Researchers Chris Kozakiewicz, Chris Burridge and Scott Carver were perplexed as to why a bird capable of long-distance flight seems to only travel on short journeys.
“We found genetic patterns that [show] they are mating close to where they hatched, or close to where they bred the year before last," Chris Burridge said.
In addition to studying the DNA of 228 eagles, the researchers looked at whether the potential for long-distance flight was being inhibited by factors such as topography or habitat.
“The extrinsic factors were not very influential in explaining the genetic pattern that we observed,” Chris said. “It seems like factors relating to the eagles themselves, such as territorial behaviours, are governing their movements.
Chris is currently undertaking another project that seeks to better understand how wedge-tailed eagles interact with their habitats. He said that following the findings of the recently completed study identifying these eagles as homebodies, “It’s important we make sure on a small spatial scale the eagles have what they need.”

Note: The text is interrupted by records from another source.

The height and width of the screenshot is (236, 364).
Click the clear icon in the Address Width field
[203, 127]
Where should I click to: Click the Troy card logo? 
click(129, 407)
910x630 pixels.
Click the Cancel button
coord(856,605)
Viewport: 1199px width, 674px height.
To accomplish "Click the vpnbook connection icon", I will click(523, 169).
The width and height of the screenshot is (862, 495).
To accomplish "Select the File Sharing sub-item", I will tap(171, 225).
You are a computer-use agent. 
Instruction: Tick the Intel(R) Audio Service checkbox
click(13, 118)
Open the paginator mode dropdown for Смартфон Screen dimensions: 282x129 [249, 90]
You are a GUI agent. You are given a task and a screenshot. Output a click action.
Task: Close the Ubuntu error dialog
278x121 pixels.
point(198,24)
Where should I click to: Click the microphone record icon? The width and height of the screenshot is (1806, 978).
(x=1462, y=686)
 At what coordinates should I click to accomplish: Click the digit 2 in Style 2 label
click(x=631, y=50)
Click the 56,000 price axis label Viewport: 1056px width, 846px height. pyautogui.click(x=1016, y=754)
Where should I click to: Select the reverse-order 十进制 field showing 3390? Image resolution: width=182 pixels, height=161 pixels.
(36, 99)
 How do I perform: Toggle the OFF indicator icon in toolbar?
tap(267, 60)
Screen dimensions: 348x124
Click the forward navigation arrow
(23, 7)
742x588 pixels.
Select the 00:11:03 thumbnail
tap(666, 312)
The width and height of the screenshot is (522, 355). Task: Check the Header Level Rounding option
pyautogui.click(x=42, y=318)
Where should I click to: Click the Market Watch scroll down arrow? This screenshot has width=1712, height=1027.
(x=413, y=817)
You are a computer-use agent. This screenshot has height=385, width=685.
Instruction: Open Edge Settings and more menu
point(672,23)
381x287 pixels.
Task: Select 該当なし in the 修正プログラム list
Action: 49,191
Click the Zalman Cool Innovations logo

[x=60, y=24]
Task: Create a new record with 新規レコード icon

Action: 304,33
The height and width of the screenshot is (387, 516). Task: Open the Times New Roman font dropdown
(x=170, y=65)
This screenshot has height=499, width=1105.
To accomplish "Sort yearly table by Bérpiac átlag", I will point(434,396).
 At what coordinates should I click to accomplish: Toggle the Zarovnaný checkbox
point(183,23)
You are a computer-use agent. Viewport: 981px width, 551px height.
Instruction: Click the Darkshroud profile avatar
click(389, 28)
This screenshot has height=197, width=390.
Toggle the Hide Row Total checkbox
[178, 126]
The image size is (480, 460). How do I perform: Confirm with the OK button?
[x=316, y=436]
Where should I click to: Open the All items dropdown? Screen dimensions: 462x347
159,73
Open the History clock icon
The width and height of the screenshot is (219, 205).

The wedge-tailed eagle is an endangered species in Tasmania, protected by the National Parks and Wildlife Act. Eric Woehler, Convenor of Birdlife Tasmania told Australian Geographic that the results from the recent study are critical to appropriate management of the species. “We need such data to manage the Tasmanian landscape and our land-use practices to ensure this magnificent species will persist into the future.” he said. “Dramatic words, but with so few eagles remaining in Tasmania, we need to do everything to ensure their survival.”
A 2013 University of Tasmania study, also co-authored by Chris Burridge, found there is much less genetic variation than first though between Tasmanian wedge-tailed eagles and eagles that inhabit other parts of Australia.
Simon Cherriman, a Western Australia based wedge-tailed eagle expert and environmental biologist, said it’s important to keep in mind that the Tasmanian wedge-tailed eagle is considered a different sub-species. “A slight genetic difference is unlikely to alter movement ecology but the small size of Tasmania can restrict their movements, and perhaps breeding territories containing a high abundance of food influence birds' decisions to 'stay close to home,” he said. “Wedge-tailed eagles on mainland Australia travel very large distances. Five juvenile eagles satellite-tagged in WA last year moved between 250 and 810km during their first three weeks of dispersal. One bird flew from Perth to the Pilbara coast, a distance of 1200km, in less than a month.”
Th research was published in the journal, Avian Biology.